But Wednesday’s overtime loss to the Florida Panthers — one of the Eastern Conference’s most talented teams — was a different animal (pun intended). A frustrated Carbery named names and called out “mind-boggling” and “egregious” mistakes with the puck in his postgame press conference, showing his competitive drive.
Take for example the Panthers’ overtime game-winner 15 seconds into the frame.
“Kuzy out of position,” Carbery said, not mincing words. “He chased down ice and then lost a foot race. If you’re going to chase down ice, you can’t get beat and he got beat.”
The Russian pivot, staring at the Panthers’ Evan Rodrigues about to breakout from behind their own net, got caught flat-footed and lackadaisical as Sam Reinhart sprinted up the ice down the right wing. A quick pass to Aleksander Barkov at center ice quickly created a two-on-one where Reinhart, the Panthers’ leading-scorer, beat a shrinking-in-net Darcy Kuemper on his forehand.
Full postgame media availability with head coach Spencer Carbery following this evening's contest against Florida.#CapsCats pic.twitter.com/rEdkCMY6ux
— Washington Capitals (@Capitals) November 9, 2023
Aliaksei Protas couldn’t escape Carbery’s wrath either, after the Belorussian forward offered a cliche response postgame about how the Caps need to learn how to play with lead better.
“Yeah, I don’t know if I agree with him because I can tell you this, we haven’t had the lead very much this year,” Carbery said while exhibiting a frustrated laugh. “So I don’t know the sample size he’s going off of exactly. What did we have it for five minutes tonight? We score, [Carbery looks at game sheet] we had it for seven minutes.
“Maybe the three minutes at the start of the third were fine. We started to panic a little bit and showed our youth in some situations where we just threw it away. So I mean, fair observation in tonight in a three-minute situation. We need to get the lead more is what I’m focused on.”
[Editor’s note: The Capitals had the lead for 2:07 in the first period and 7:42 between the second and third periods.]
The Capitals scored the game’s first goal — an Anthony Mantha pass that deflected into the net — and only trailed for only nine minutes and 28 seconds total in regulation. Carbery admitted that liked the Capitals’ first period “for about 17 and a half minutes” but he was not happy with the second and third stanzas.
“We made some egregious mistakes with the puck that are just — against a team like them you can’t make, especially against their best people who are all feeling it tonight and buzzing around.,” Carbery said. “We just made some really really mind-boggling plays with the puck, decisions with the puck, positional stuff in the second and third period. We had a few looks. But not near our standard and what we’re capable of.
“You can’t just lose a guy and give up a backdoor tap-in,” he added. “You can’t ice the puck when we’re already tired. And there’s options. At least go skate behind the net and stop and just hold and go ‘Whew, let me reset here.’ And that’s what I felt like we did in situations where you just go, ‘What are we doing?’”

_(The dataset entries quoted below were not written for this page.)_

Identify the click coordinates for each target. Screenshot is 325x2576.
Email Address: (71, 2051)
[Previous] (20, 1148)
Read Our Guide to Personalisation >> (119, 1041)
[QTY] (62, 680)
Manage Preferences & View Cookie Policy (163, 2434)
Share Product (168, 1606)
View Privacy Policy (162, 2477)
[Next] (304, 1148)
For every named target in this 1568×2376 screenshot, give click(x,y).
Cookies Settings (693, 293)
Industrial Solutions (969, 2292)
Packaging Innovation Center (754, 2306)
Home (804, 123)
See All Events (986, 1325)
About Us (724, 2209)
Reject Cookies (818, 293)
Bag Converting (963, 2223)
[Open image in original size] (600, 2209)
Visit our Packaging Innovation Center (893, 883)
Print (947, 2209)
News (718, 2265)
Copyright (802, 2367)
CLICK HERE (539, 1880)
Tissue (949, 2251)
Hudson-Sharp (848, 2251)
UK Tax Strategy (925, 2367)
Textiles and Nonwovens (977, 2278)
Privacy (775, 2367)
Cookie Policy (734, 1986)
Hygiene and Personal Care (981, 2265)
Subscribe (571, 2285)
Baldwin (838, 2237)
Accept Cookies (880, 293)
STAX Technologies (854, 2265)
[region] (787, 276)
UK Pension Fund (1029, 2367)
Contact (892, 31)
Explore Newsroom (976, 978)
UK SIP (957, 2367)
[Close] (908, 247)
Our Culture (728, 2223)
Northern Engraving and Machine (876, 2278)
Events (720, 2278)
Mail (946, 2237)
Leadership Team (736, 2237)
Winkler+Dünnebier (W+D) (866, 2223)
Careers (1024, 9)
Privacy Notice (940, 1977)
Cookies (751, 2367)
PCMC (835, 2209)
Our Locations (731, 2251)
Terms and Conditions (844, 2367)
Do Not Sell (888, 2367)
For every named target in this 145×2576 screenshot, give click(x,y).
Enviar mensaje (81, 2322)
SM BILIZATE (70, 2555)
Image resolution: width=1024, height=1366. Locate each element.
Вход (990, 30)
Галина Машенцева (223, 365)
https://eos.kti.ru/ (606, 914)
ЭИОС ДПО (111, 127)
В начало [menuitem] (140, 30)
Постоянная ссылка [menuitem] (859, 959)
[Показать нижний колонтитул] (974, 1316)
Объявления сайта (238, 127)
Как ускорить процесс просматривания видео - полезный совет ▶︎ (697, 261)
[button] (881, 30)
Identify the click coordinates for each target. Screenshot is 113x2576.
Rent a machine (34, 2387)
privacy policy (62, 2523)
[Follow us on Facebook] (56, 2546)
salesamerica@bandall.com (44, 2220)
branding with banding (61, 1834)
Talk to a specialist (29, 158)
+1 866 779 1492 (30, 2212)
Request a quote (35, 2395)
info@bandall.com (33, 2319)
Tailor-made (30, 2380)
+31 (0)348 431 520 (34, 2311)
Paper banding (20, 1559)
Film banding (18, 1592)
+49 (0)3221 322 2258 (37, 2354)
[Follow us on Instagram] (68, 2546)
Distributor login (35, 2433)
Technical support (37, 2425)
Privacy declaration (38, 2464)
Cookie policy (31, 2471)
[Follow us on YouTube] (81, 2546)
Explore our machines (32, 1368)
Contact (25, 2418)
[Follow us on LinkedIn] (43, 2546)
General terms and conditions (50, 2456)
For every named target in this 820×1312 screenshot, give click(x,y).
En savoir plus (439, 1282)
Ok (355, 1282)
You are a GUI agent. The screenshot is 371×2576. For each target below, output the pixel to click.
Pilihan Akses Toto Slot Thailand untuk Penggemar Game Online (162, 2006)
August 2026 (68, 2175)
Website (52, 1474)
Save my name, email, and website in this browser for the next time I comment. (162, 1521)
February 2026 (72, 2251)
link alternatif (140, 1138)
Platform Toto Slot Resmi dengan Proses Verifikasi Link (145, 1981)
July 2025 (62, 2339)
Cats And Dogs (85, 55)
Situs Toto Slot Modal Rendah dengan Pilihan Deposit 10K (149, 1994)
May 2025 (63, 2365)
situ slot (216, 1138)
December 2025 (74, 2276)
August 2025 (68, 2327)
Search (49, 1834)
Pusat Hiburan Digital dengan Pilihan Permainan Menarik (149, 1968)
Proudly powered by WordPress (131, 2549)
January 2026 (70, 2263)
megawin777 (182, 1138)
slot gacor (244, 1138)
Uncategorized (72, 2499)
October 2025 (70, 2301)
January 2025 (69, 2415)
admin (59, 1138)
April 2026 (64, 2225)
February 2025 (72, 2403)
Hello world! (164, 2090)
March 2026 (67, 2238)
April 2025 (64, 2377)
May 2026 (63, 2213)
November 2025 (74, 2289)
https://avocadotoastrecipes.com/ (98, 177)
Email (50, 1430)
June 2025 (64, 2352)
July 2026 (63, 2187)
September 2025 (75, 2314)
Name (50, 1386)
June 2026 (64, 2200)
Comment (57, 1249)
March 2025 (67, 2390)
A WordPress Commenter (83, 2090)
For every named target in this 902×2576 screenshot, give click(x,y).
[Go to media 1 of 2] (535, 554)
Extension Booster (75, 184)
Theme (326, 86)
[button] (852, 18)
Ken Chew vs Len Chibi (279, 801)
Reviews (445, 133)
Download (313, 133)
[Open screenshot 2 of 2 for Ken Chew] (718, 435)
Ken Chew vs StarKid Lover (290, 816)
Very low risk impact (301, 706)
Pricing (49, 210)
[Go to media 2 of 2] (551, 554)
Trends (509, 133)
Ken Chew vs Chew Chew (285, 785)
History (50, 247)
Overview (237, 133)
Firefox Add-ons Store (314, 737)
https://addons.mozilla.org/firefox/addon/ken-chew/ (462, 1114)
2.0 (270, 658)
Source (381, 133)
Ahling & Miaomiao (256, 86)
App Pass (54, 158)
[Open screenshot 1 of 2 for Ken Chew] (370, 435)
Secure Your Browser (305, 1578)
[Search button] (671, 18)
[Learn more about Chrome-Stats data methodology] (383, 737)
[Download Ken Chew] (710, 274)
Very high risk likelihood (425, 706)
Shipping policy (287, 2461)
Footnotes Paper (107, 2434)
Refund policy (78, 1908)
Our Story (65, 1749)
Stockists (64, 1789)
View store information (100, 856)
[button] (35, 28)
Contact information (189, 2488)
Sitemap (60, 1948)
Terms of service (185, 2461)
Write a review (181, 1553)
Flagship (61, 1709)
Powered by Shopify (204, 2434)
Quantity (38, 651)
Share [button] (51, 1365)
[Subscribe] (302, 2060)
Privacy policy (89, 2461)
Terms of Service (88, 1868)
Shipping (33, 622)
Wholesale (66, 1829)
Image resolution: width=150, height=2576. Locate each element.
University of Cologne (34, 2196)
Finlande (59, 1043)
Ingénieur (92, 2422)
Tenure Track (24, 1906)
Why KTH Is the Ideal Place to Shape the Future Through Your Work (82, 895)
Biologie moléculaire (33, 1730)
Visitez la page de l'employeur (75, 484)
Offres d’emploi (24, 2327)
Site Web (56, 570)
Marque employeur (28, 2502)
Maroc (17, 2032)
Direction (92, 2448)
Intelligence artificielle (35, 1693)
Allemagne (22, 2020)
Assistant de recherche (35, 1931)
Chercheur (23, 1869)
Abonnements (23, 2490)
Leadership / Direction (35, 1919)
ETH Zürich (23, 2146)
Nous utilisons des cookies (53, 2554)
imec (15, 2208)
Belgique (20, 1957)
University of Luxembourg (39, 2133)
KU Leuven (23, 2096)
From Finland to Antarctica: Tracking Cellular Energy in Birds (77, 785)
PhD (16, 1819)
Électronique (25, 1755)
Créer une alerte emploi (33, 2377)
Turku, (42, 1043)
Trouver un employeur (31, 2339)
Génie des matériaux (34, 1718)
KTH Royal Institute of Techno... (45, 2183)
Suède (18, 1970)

As for the Capitals having a fifth goal taken away in seven games due to either being offside or goaltending interference, Carbery could only laugh a terrorized laugh.
“We are going to start working on drills staying onside and staying away from the goalie,” he said sarcastically. “Yeah. I don’t put much into those. It’s just a string of bad luck. We’ve got other things to worry about that we can correct.”